General
📊 The One Number You’re Probably Not Tracking (But Should Be)
Every owner has their go-to metrics.
Revenue. Profit. Bank balance.
Sometimes web traffic if the coffee kicks in.
But there’s one number almost no one thinks about…and it’s the one that reveals how stable and valuable your business really is:
Your Owner Independence Score.
In layman’s terms, how well your business can run when you’re not there.
What buyers really want to know 🤝
Most owners assume buyers care most about sales, branding, or equipment.
But the first thing a serious buyer looks for is stability.
Can the business:
Run without the owner making every decision?
Deliver consistent service without hand-holding?
Operate smoothly with a trained team and clear systems?
Handle challenges without the owner stepping in?

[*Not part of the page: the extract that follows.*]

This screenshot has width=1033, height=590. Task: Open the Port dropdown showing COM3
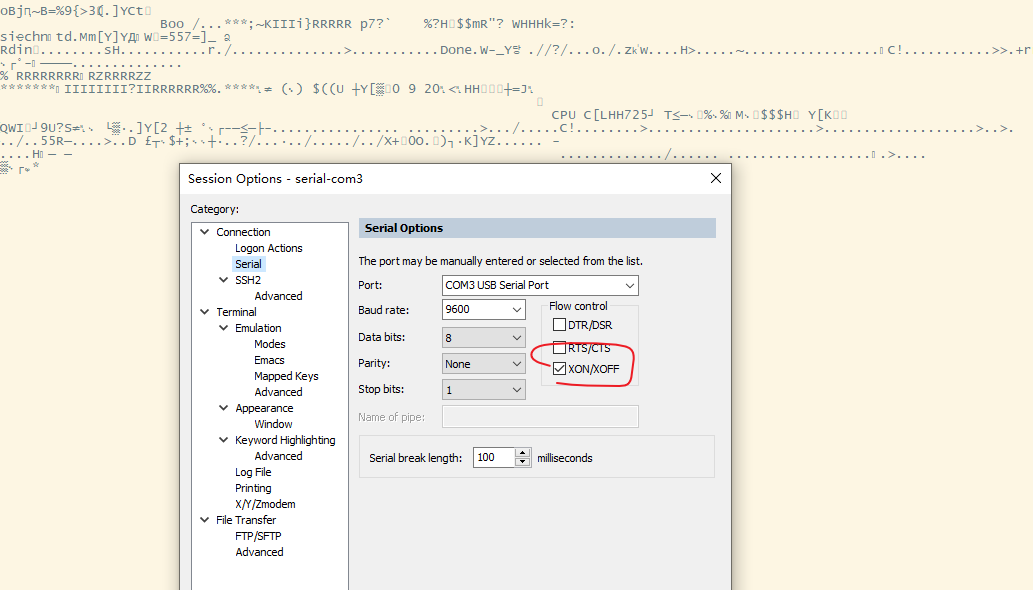pos(628,285)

If the answer is no, buyers see risk…and risk brings your valuation down.
A simple way to measure your score ✔️
Ask yourself one honest question:
If I took 30 days off, what would happen?
Would customers still be taken care of?
Would operations continue without panic?
Would revenue stay steady?
Would the team know what to do?
Your score improves every time you document a process, delegate a task, build a system, or remove yourself from a bottleneck.

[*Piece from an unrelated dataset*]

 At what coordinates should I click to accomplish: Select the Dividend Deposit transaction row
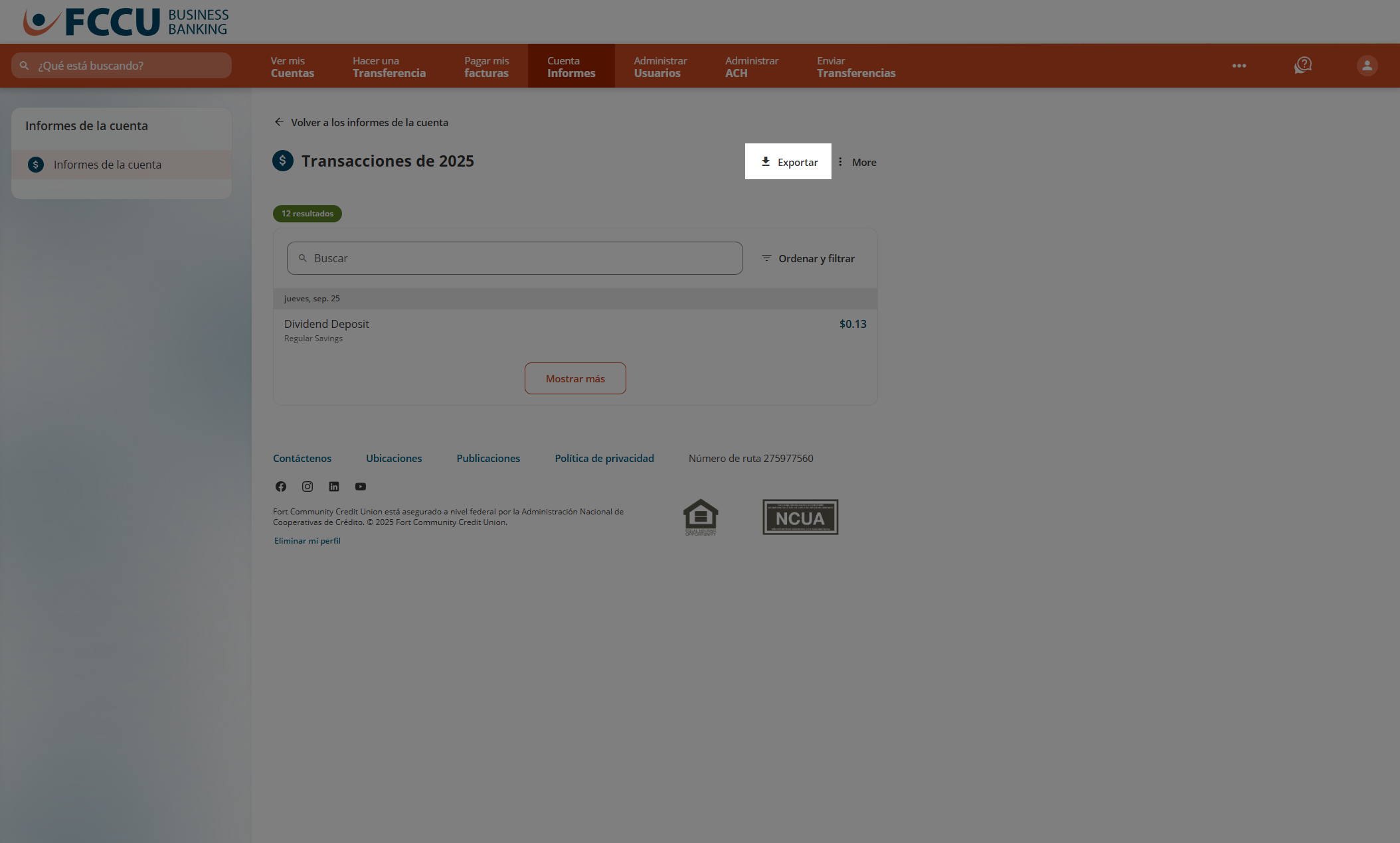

Even small improvements make a big difference.
Why this number matters 📈
When your business can function without you:
It grows easier.
It becomes more attractive to buyers.
It sells for more.
It reduces stress.
It gives you actual freedom…not the “I’m technically off but still answering emails” version.
This isn’t just about preparing to sell someday.
It’s about creating a stronger, more stable business right now.
The bottom line ⭐
You already track revenue, expenses, and performance.
Start tracking the number that determines whether your business is truly built for the future:
How independent is it from you?
Improve that number, even slightly, and everything else becomes easier!